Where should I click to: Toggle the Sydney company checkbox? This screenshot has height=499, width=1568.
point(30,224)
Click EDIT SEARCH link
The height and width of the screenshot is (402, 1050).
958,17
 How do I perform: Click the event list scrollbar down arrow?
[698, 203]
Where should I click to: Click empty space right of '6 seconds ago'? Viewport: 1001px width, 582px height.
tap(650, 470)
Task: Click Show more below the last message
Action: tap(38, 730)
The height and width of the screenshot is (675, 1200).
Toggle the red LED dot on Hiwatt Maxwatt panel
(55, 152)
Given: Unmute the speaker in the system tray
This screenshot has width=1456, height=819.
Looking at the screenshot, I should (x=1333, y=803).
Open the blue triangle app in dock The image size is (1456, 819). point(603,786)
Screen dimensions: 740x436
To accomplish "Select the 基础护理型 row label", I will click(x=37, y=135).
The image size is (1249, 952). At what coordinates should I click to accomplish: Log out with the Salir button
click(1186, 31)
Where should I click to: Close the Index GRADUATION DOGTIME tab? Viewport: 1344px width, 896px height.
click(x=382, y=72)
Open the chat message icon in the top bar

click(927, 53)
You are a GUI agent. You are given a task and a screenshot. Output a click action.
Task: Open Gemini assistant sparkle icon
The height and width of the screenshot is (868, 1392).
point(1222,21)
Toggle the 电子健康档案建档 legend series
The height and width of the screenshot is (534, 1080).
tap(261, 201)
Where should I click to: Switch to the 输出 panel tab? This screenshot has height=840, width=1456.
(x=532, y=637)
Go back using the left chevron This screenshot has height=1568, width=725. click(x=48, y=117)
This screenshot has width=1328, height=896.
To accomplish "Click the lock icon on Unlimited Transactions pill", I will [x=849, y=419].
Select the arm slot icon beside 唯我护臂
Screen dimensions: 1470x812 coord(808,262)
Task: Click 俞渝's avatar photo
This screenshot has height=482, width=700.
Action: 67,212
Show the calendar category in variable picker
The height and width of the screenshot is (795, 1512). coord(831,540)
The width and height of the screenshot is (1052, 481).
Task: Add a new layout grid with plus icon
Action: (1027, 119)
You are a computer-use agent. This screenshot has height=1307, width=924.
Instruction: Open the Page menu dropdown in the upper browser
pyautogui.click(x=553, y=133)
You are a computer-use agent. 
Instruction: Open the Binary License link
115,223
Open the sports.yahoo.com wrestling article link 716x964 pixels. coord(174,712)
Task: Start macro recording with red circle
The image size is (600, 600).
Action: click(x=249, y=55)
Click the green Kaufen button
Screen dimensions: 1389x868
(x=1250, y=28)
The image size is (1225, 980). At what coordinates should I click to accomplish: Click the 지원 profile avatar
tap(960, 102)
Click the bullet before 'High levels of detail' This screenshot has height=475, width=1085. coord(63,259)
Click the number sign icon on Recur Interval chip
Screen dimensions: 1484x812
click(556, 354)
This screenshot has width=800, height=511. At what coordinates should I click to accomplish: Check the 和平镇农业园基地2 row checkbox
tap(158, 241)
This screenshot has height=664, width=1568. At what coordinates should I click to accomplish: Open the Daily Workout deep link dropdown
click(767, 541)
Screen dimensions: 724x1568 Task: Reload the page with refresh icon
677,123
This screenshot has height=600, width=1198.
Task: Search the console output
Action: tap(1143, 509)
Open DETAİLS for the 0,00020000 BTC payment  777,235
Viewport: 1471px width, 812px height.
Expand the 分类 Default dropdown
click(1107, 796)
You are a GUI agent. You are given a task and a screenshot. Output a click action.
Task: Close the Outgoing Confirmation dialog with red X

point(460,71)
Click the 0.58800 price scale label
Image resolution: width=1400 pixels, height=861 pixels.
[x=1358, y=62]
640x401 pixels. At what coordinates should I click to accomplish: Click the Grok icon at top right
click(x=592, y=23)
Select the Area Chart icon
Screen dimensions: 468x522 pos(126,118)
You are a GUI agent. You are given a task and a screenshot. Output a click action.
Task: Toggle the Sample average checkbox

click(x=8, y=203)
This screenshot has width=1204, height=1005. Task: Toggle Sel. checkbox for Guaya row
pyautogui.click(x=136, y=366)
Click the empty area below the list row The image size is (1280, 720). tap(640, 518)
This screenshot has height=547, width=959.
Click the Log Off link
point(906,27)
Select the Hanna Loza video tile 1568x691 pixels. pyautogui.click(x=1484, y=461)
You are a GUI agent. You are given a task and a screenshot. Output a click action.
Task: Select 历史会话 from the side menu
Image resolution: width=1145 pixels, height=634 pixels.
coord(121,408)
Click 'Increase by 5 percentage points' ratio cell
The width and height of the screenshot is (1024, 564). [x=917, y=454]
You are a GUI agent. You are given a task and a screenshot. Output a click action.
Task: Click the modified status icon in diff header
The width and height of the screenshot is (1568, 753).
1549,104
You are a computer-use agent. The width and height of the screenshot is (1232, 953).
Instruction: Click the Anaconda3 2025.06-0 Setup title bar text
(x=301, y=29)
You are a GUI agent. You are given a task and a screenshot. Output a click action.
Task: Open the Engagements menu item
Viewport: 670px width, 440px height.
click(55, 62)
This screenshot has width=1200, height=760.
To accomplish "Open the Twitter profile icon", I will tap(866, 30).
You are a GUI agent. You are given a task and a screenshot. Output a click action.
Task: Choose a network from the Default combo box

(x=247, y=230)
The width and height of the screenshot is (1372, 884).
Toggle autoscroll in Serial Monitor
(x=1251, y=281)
-------------------------
To be done:
Identify every line in the entries above that contains the word "Instruction", and copy each of those lines in full.

Output for this exercise:
Instruction: Open the Page menu dropdown in the upper browser
Instruction: Open the Binary License link
Instruction: Click the Anaconda3 2025.06-0 Setup title bar text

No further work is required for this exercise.